* Records provided *
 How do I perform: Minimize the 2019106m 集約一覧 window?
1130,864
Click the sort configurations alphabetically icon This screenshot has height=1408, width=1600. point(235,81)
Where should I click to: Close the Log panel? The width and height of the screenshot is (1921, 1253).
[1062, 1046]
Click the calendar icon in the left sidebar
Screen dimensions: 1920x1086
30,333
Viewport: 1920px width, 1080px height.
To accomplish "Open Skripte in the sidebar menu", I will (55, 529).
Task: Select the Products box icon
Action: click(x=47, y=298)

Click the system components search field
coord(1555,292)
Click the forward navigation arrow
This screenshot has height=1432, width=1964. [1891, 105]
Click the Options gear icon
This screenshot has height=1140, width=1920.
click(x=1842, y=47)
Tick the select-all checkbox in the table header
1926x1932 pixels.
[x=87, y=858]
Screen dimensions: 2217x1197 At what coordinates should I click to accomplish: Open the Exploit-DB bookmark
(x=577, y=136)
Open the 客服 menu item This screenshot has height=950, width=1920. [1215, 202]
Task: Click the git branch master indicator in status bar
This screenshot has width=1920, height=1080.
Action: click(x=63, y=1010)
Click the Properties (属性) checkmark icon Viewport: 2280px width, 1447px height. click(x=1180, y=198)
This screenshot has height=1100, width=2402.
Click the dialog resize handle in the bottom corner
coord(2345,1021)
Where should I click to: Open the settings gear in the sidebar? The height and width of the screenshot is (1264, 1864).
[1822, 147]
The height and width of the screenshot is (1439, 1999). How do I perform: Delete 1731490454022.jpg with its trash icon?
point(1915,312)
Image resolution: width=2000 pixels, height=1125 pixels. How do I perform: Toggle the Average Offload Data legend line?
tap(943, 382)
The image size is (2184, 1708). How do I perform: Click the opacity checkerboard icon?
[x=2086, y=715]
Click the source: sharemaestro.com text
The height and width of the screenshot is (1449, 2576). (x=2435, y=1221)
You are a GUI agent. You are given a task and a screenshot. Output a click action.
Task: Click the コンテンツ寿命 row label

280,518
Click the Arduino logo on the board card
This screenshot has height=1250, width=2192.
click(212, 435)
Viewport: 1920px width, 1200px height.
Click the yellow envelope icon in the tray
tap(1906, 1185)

* Exercise *
Go through the data above and return each line containing the string "Viewport".

* Exercise answer *
Viewport: 1920px width, 1080px height.
Click the Properties (属性) checkmark icon Viewport: 2280px width, 1447px height. click(x=1180, y=198)
Viewport: 1920px width, 1200px height.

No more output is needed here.